Re: [PATCH v3] usb: warm-reset ports on hub resume, if requested

Mathias Nyman <mathias.nyman@xxxxxxxxxxxxxxx> · Thu, 31 Jan 2019 16:56:50 +0200




On 31.01.2019 12:42, Jan-Marek Glogowski wrote:
Am 30.01.19 um 17:56 schrieb Jan-Marek Glogowski:
Am 30.01.19 um 15:58 schrieb Mathias Nyman:
On 30.01.2019 14:38, Jan-Marek Glogowski wrote:

The hub->event bits are set when roothub polling timer function gets data from
hub_status_data(), writes the data to a status urb, and returns the urb.

Normal operation:
usb_hcd_poll_rh_status()        // roothub polling timer function
   hcd->driver->hub_status_data(hcd, buffer)   -> xhci_hub_status_data()
     xhci_hub_status_data()      //returns buffer with bits set if a port needs attention
   if (buffer && urb)
     memcpy(urb->transfer_buffer, buffer)       // copy buffer bits to urb
     usb_hcd_giveback_urb(urb)  -> hub_irq      // calls urb complete callback function
       hub_irq()
         hub->event_bits = urb->transfer_buffer //
   mod_timer(usb_hcd_poll_rh_status, future)    // reschedule roothub polling timer

I'm guessing usb_hcd_poll_rh_status() never properly completes a URB in your case.

This could be possible if roothub is polled before properly resumed, then the URB wouldn't
be available yet, and no hub->event_bits are set.
Because no bits are set the hub starts suspending again after resume, probably before roothub
timer polls roothub again.
suspend fails when it manually checks hcd->driver->hub_status_data() for activity, and
it start resuming again, and continues this in a loop.

Either roothub polling is stopped at the suspend attempt, or maybe continuously rescheduled
into the future because as a part of suspend attempt/resume loop.

So as you expected the status_urb is always NULL.

I tried to understand more of the code by adding some more debug message.

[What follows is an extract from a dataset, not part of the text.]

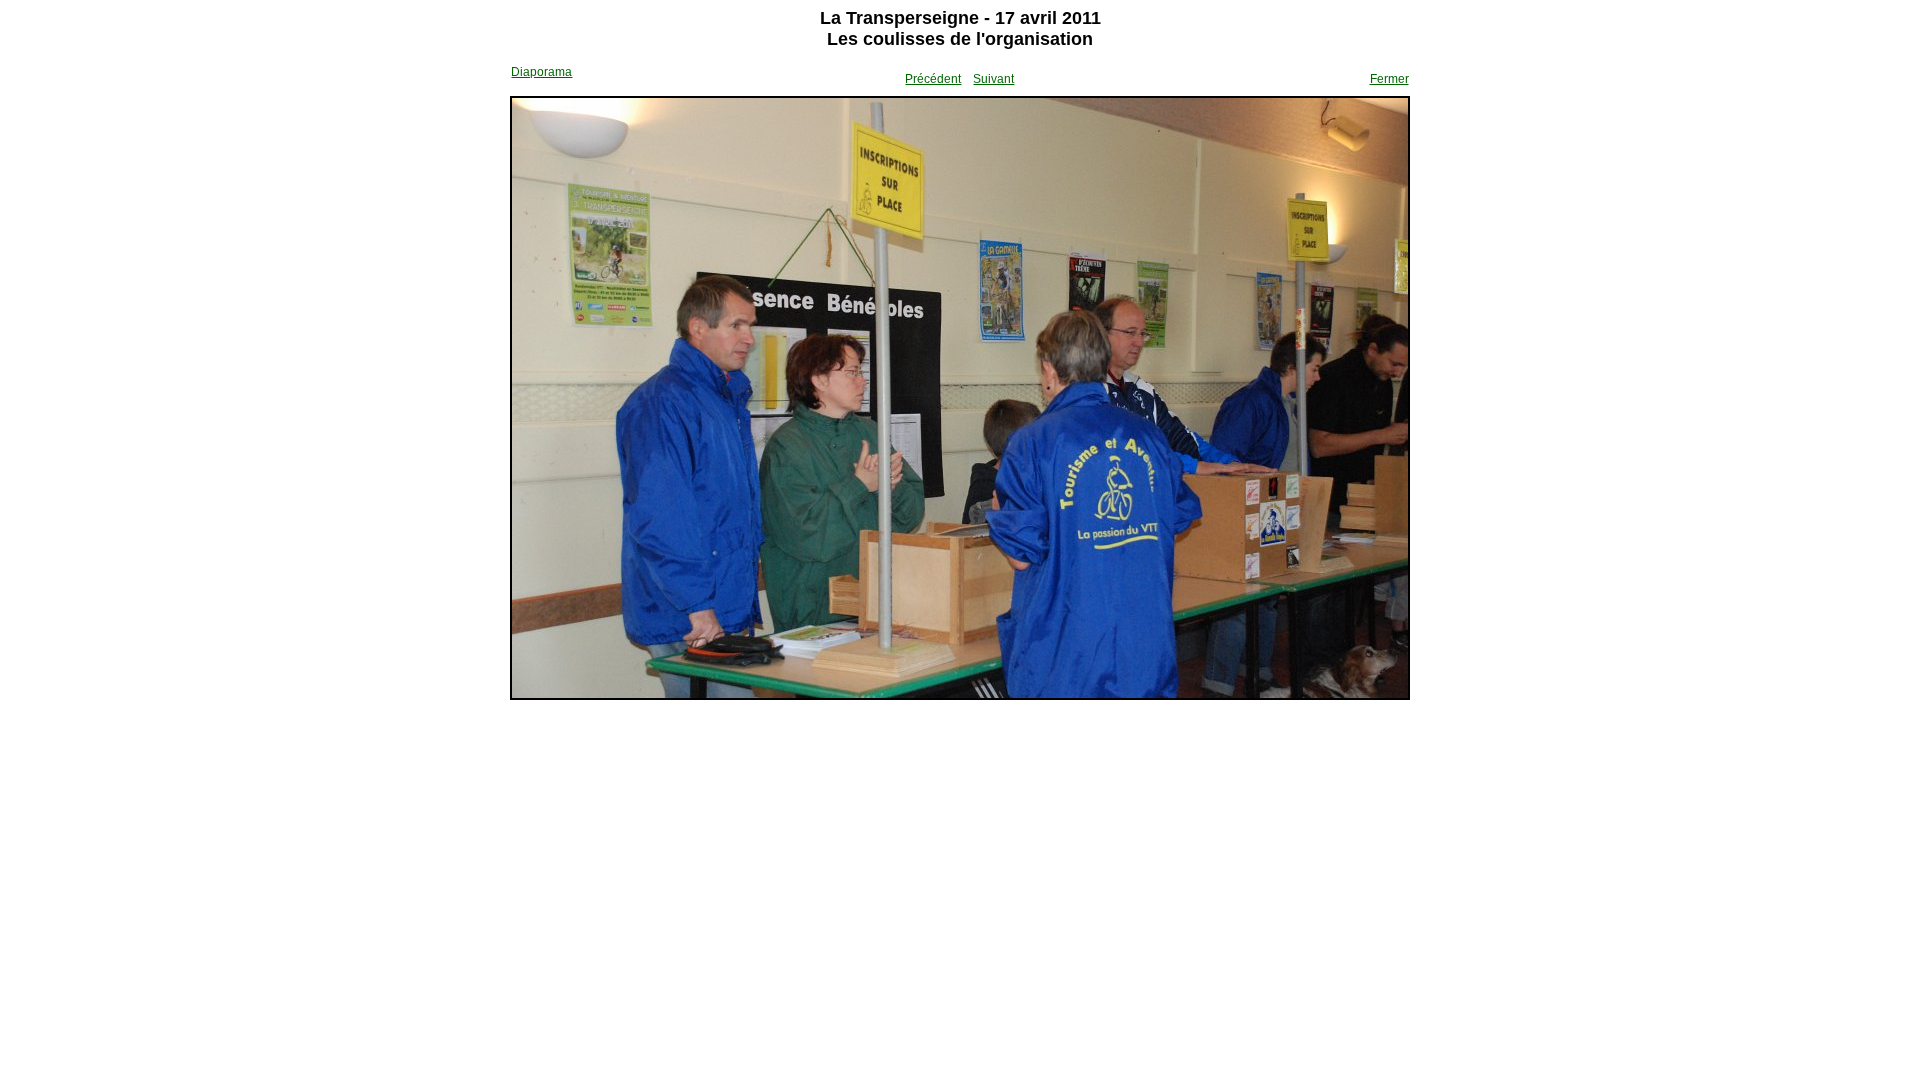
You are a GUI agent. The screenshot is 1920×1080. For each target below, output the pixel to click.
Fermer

I looked at usb_hcd_resume_root_hub, which is called when we see the "resume root hub" dmesg.
This just queues the hcd->wakeup_work, so indeed, if usb_hcd_poll_rh_status is later called,
the hub might not have resumed yet and polling starts. So my simple approach was to add a
function to call flush_work(&hcd->wakeup_work) before usb_hcd_poll_rh_status. All variants I
tested killed the kernel. I also tried to add a udelay to no avail.

I think the idea is that if usb_hcd_poll_rh_status() finds a port that needs attention, but
the is URB missing, then a HCD_FLAG_POLL_PENDING flag is set.

This flag is checked in resume when submitting the hub URB, and idea is to react on it:

hub_activate(HUB_RESUME)
    usb_submit_urb(hub->urb)
     rh_urb_enqueue()
       rh_queue_status()
          hcd->status_urb = urb;
          if (HCD_POLL_PENDING(hcd)
             mod_timer(&hcd->rh_timer, jiffies);

It tries to trigger usb_hcd_poll_rh_status() immediately by modifying the timer,
but from your logs it seems that it's not fast enough:

[  485.301806] usbcore:hub_resume: hub 2-0:1.0: hub_resume
[  485.301819] xhci_hcd:xhci_hub_control: xhci_hcd 0000:00:14.0: get port status, actual port 0 status  = 0x2a0
 ...
[  485.301936] usbcore:hub_event: hub 2-0:1.0: state 7 ports 6 chg 0000 evt 0000
[  485.301952] xhci_hcd:xhci_hub_control: xhci_hcd 0000:00:14.0: set port remote wake mask, actual port 0 status  = 0xe0002a0
...
[  485.302034] usbcore:hub_suspend: hub 2-0:1.0: hub_suspend
[  485.302048] usbcore:hcd_bus_suspend: usb usb2: bus auto-suspend, wakeup 1
[  485.302067] usbcore:hcd_bus_suspend: usb usb2: suspend raced with wakeup event
[  485.302071] usbcore:hcd_bus_resume: usb usb2: usb auto-resume
[  485.309765] usb usb2: usb_hcd_poll_rh_status, length 1, hcd->flags 0x18d, status_urb NULL

hcd->flags 0x18d means HCD_FLAG_POLL_PENDING  was set, but hub_event() workqueue and hub_suspend()
are run before polling the root hub, and I guess the URB gets removed at some point during suspsend.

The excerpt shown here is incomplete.